Book Review: “Mischling”

"Mischling" cover

 

Few authors would have the nerve to spin an uplifting fable out of the true story of two twelve-year-old girls who were tortured and maimed at Auschwitz. But Affinity Konar ’08SOA went there. And the result is at once marvelous and strange.

The novel opens with identical twins Pearl and Stasha arriving at the concentration camp, where they are selected and inspected by infamous Nazi doctor Josef Mengele. “He drew us out, made us turn for him, and had us stand back to back so he could appreciate the exactitudes of us,” says Stasha.

With their blond hair, the girls are at first mistaken for mischlinge, the word the Nazis used to describe people of mixed Aryan and Jewish descent, but what ultimately saves them from the gas chamber is the fact that Mengele prizes multiples. He collects twins and triplets in a human “zoo” and subjects them to sadistic experiments in the name of his genetic research. One twin might be injected with a disease, or have a limb or organ removed, while the other serves as the control.

Stasha and Pearl resist Mengele’s attempts to separate them. They have a tight bond, are deeply intuitive, and resolve to operate as one. Pearl quickly makes a plan to divide up the responsibilities of life between them: “Stasha would take the funny, the future, the bad. I would take the sad, the past, the good.”

In Auschwitz, the girls’ ability to comfort and sustain each other helps build their resilience. But this bond, while a source of strength, is also their greatest vulnerability. They live in fear of being separated. And when the girls are forced apart and experiments eviscerate them — literally — their will to live is sorely tested.

Mischling is a tough read, and some chapters may actually provoke nausea. The fact that its young narrators detail their suffering with such aching banality only amplifies the horror. Many reviewers have marveled at the book’s brutality, but it seems appropriate that the twins’ fortitude, love, and imagination, while inspiring, should not eclipse the nightmare of their experience.

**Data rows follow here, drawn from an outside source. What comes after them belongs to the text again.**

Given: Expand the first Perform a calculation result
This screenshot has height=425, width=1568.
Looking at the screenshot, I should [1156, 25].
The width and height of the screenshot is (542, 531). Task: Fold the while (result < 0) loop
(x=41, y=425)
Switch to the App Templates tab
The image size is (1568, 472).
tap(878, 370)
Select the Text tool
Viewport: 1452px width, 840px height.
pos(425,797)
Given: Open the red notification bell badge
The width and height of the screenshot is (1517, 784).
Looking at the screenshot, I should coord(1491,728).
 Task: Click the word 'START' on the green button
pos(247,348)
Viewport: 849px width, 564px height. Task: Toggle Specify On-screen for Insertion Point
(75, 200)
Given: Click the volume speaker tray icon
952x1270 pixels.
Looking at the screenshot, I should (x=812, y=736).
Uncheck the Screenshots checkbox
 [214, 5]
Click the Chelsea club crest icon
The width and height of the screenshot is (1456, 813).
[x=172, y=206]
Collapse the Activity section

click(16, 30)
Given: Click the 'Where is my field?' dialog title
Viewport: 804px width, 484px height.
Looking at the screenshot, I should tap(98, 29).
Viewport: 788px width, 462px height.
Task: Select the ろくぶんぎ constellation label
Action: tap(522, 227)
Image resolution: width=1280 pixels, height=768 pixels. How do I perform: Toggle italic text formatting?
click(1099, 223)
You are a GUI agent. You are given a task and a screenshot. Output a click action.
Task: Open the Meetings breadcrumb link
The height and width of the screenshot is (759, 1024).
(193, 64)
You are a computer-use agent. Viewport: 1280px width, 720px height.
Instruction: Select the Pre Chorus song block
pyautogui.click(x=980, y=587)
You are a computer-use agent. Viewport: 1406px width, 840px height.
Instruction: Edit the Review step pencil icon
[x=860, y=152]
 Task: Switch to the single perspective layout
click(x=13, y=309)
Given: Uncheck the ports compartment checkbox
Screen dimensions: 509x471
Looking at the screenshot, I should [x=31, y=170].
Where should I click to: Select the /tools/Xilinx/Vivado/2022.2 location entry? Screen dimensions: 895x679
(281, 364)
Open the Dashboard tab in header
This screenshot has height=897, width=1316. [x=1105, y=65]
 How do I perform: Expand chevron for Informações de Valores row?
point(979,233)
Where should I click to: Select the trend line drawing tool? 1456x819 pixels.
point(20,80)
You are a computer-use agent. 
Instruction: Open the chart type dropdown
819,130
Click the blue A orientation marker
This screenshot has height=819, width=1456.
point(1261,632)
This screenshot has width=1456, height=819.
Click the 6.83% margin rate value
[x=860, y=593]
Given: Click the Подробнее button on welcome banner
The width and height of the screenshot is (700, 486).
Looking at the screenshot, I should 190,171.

If it takes guts to read this book, it certainly took guts to write it. Konar, who is of Polish-Jewish ancestry, has said that the story is based partly on the testimony of Auschwitz survivors Eva and Miriam Mozes, and in an interview with Publishers Weekly she admits to feeling “plagued by doubt” when she wrote it. Her caution seems prudent. Some critics have challenged other attempts to “stylize” the Holocaust (Nobel Prize–winning novelist Imre Kertész famously decried Steven Spielberg’s Schindler’s List as kitsch, asserting it took away survivors’ only real possession: their “authentic experiences”). And in 2016, the issue of “cultural appropriation” has certainly escaped the safer confines of polite academic discourse. Witness the recent social-media explosion after Lionel Shriver ’78BC, ’82SOA donned a sombrero to defend the novelist’s right to “try on other people’s hats” and said political correctness was becoming a threat to creativity.

Who has the right to speak for Miriam and Eva Mozes, for their grandparents, parents, two older sisters, cousins, aunts, uncles, and the six million others who died in the Holocaust? Should a writer feel free to exercise her imagination outside the boundaries of her own experience, even though her artistry will transform the survivors’ story? Affinity Konar may or may not speak for the hundreds of twins and triplets murdered by Josef Mengele, but one thing is certain: Mischling, which is already popular on the book-club circuit, will ensure that at least one version of their story will be heard.